Income Tax, Policy [Policy Text Block]
Income Taxes
The Company has elected to be taxed as a REIT under Sections 856 through 860 of the Internal Revenue Code of 1986, as amended (the "Code"). As a result, the Company generally is not subject to federal income taxation at the corporate level to the extent it distributes annually at least 100% of its REIT taxable income, as defined in the Code, to its shareholders and satisfies certain other organizational and operational requirements. The Company has met these requirements and, accordingly, no provision has been made for federal income taxes in the accompanying consolidated financial statements. If the Company fails to qualify as a REIT in any taxable year, the Company will be subject to federal income tax on its taxable income at regular corporate rates (including any alternative minimum tax) and may not be able to qualify as a REIT for the four subsequent taxable years. Even as a REIT, the Company may be subject to certain state and local income and property taxes, and to federal income and excise taxes on undistributed taxable income.
Several of the Company's subsidiaries are taxable REIT subsidiaries (each a "TRS") and are subject to federal income taxes. In general, a TRS may perform additional services for tenants and generally may engage in real estate or non-real estate businesses that are not permitted REIT activities. The Company is also taxed in certain states, the United Kingdom, and Luxembourg. Accordingly, the Company has recognized federal, state and foreign income taxes in accordance with US GAAP, as applicable.

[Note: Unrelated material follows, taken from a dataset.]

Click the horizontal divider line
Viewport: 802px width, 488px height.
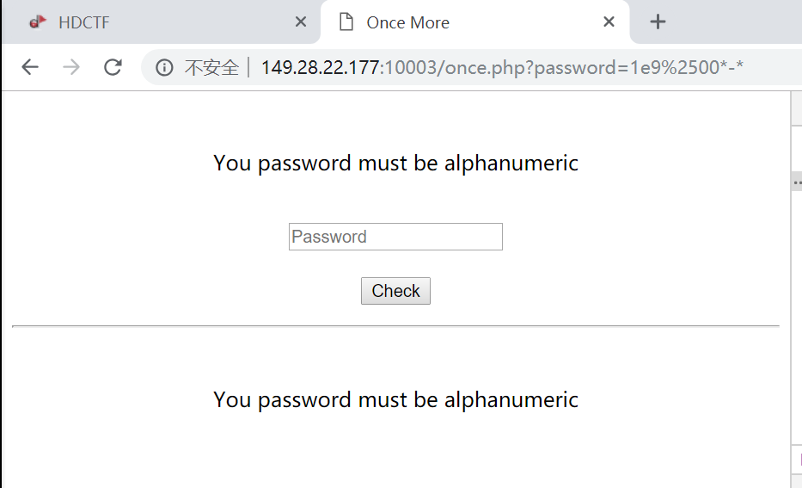click(x=395, y=326)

There are no uncertain tax positions or possibly significant unrecognized tax benefits that are reasonably expected to occur within the next 12 months. The Company's policy is to recognize interest accrued related to unrecognized benefits in interest expense and penalties in other expense. There were no interest or penalties deducted in any of the years ended December 31, 2011, 2010 and 2009 and no interest and penalties accrued at December 31, 2011 or December 31, 2010.
Certain of the Company's taxable REIT subsidiaries had net operating loss carryforwards available of approximately $19.3 million as of December 31, 2011. These carryforwards begin to expire in 2018. The Company has considered estimated future taxable income and has determined that a valuation allowance for the full carrying value of net operating loss carryforwards is appropriate.

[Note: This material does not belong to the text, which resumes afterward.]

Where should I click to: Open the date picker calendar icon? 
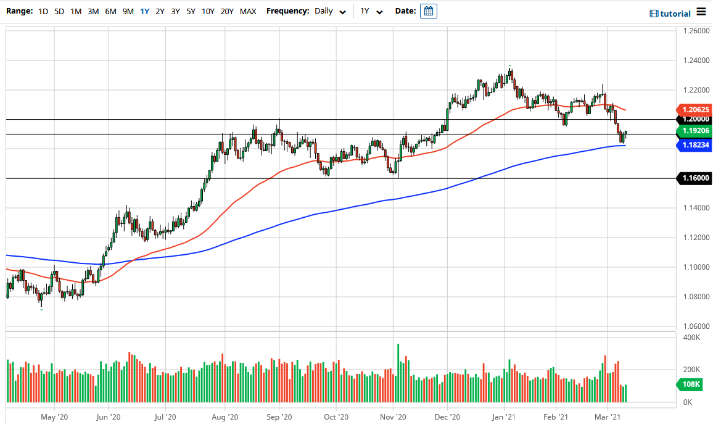(427, 10)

The Company and its subsidiaries file income tax returns in the U.S. federal jurisdiction, certain state and local jurisdictions, the United Kingdom and Luxembourg. With few exceptions, the Company is no longer subject to U.S. federal, state, and local, or United Kingdom and Luxembourg examinations by tax authorities for years before 2007.
The Federal tax cost basis of the real estate was $5.8 billion and $5.6 billion at December 31, 2011 and 2010, respectively.

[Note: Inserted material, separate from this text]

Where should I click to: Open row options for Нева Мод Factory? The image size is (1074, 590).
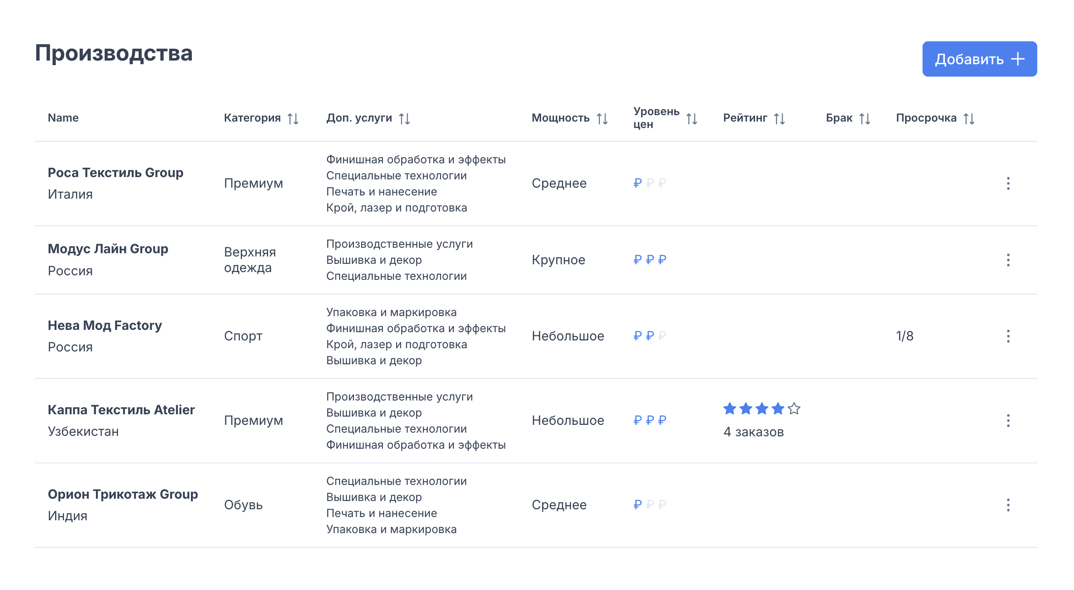(x=1008, y=336)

Revenue Recognition, Policy [Policy Text Block]
Revenues
The Company earns rental income under operating leases with tenants. Rental income is recognized on a straight line basis over the applicable lease term. Operating expense reimbursements consisting of amounts due from tenants for real estate taxes, utilities and other recoverable costs are recognized as revenue in the period in which the corresponding expenses are incurred.
Termination fees (included in rental revenue) are fees that the Company has agreed to accept in consideration for permitting certain tenants to terminate their lease prior to the contractual expiration date. The Company recognizes termination fees in accordance with Securities and Exchange Commission Staff Accounting Bulletin 104, "Revenue Recognition," when the following conditions are met:
a.
the termination agreement is executed,
b.
the termination fee is determinable,
c.
all landlord services pursuant to the terminated lease have been rendered, and
d.
collectability of the termination fee is assured.
Goodwill and Intangible Assets, Goodwill, Policy [Policy Text Block]
Goodwill
Goodwill represented the amounts paid in excess of the fair value of the net assets acquired in connection with the acquisition of Republic Property Trust in October 2007. Pursuant to ASC 350, "Intangible - Goodwill and Other" ("ASC 350"), goodwill is not amortized to expense but rather is analyzed for impairment. In conjunction with the purchase of Republic Property Trust, goodwill and other intangibles of $15.7 million were recorded. The goodwill was assigned to the Metro Washington, D.C. operation ("reporting unit") which is part of the Metro reportable segment. The Company assessed goodwill for impairment annually in November and in interim periods if certain events occurred indicating the carrying value may be impaired. The Company performed its analysis for potential impairment of goodwill in accordance with ASC 350 in November 2009, which requires that a two-step impairment test be performed on goodwill. In the first step, the fair value of the reporting unit is compared to its carrying value. The estimated fair value of the reporting unit is determined using a discounted cash flow model which considers a number of assumptions that are subject to economic and market uncertainties including, among others, demand for space, competition for tenants, changes in market rental rates, and operating costs. If the fair value exceeds its carrying value, goodwill is not impaired, and no further testing is required. If the carrying value of the reporting unit exceeds its fair value, then a second step must be performed in order to determine the implied fair value of the goodwill and compare it to the carrying value of the goodwill. If the carrying value of goodwill exceeds its implied fair value then an impairment loss is recorded equal to the difference. An impairment loss of $15.7 million was recognized during the year ended December 31, 2009 and there is no longer any goodwill in the Company's consolidated balance sheets.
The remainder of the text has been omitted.